I. Standard of Review
The trial court's decision to grant the District's motion to dismiss Ortega's demotion action because of the failure to exhaust raises legal issues and is subject to de novo review. (Evans v. City of San Jose (2005) 128 Cal.App.4th 1123, 1136, 27 Cal.Rptr.3d 675.) 7 In Ortega's termination action, the District demurred, again relying on Ortega's failure to exhaust his administrative remedies. The trial court sustained the demurrer without leave to amend. We review this order de novo, exercising our independent judgment as to whether, as a matter of law, the complaint states a cause of action on any available legal theory. (See Lazar v. Hertz Corp. (1999) 69 Cal.App.4th 1494, 1501, 82 Cal.Rptr.2d 368.) In doing so, we assume the truth of all material factual allegations together with those matters subject to judicial notice. (Blank v. Kirwan (1985) 39 Cal.3d 311, 318, 216 Cal.Rptr. 718, 703 P.2d 58.) “If the court sustained the demurrer without leave to amend, as here, we must decide whether there is a reasonable possibility the plaintiff could cure the defect with an amendment. [Citation.] If we find that an amendment could cure the defect, we conclude that the trial court abused its discretion and we reverse; if not, no abuse of discretion has occurred. [Citation.] The plaintiff has the burden of proving that an amendment would cure the defect. [Citation.]” (Schifando v. City of Los Angeles (2003) 31 Cal.4th 1074, 1081, 6 Cal.Rptr.3d 457, 79 P.3d 569 (Schifando ).)

Recorded information
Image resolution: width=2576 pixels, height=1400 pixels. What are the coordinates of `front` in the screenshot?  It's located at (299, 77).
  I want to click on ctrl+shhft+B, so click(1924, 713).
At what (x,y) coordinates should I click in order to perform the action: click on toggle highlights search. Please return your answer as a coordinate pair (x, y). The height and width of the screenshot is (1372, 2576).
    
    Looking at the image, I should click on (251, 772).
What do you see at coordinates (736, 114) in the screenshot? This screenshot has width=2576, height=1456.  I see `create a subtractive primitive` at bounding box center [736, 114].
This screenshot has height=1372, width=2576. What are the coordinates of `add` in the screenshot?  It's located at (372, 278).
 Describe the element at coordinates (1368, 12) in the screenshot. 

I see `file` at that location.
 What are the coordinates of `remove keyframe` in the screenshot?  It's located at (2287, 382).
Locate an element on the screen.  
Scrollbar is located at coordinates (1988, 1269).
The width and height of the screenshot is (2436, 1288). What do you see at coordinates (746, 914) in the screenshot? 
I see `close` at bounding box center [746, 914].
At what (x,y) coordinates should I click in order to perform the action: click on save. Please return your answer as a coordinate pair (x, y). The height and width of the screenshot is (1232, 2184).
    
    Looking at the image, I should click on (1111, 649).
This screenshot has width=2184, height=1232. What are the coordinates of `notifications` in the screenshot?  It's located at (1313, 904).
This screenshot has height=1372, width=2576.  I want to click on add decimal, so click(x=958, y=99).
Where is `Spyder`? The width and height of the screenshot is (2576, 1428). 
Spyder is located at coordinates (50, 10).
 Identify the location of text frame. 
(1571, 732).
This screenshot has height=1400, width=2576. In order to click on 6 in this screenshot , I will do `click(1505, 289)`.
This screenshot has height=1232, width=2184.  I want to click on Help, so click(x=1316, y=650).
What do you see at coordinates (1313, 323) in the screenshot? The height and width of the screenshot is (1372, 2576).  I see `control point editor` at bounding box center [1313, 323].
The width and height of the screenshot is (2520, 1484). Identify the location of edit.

Tasks to perform
a – In the rows, update the part that opens with the line containing "This screenshot has height=1232, width=2184." and closes with the last row, changing "screenshot" to "page" and leaving everything else unchanged. Return only those lines.
b – Write what follows the final sentence of the passage on the standard of review.

Expected answers
a –
This page has height=1232, width=2184.  I want to click on Help, so click(x=1316, y=650).
What do you see at coordinates (1313, 323) in the page? The height and width of the page is (1372, 2576).  I see `control point editor` at bounding box center [1313, 323].
The width and height of the page is (2520, 1484). Identify the location of edit.

b –
II. Ortega's FEHA Claims Are Not Barred by Administrative or Judicial Exhaustion
The District relies on Schifando, supra, 31 Cal.4th 1074, 6 Cal.Rptr.3d 457, 79 P.3d 569, Johnson v. City of Loma Linda (2000) 24 Cal.4th 61, 99 Cal.Rptr.2d 316, 5 P.3d 874 (Johnson ) and Page v. Los Angeles County Probation Dept. (2004) 123 Cal.App.4th 1135, 20 Cal.Rptr.3d 598 (Page ) to argue Ortega's FEHA claims in his separate actions were barred by his failure to exhaust his internal administrative remedies. Discussion of the application of the exhaustion doctrine to FEHA claims properly begins with an analysis of Johnson.
In Johnson, the City of Loma Linda terminated Johnson from his position as an assistant city manager because of “budgetary problems” and, that same day, he filed a grievance with the city. After his grievance was rejected by the personnel board and the city council upheld that decision, Johnson filed a discrimination claim with the DFEH. Johnson was granted a right-to-sue letter and filed an action in superior court. The trial court granted summary judgment for the City of Loma Linda on the basis that Johnson had failed to exhaust his judicial remedies. (Johnson, supra, 24 Cal.4th at pp. 66-67, 99 Cal.Rptr.2d 316, 5 P.3d 874.) The Supreme Court affirmed, holding that if a public employee utilizes internal administrative procedures to pursue discrimination claims and receives an adverse finding, the employee must challenge that finding by means of a mandate action in superior court or the findings are binding in later civil actions filed under the FEHA. (Johnson, at pp. 65, 76, 99 Cal.Rptr.2d 316, 5 P.3d 874.)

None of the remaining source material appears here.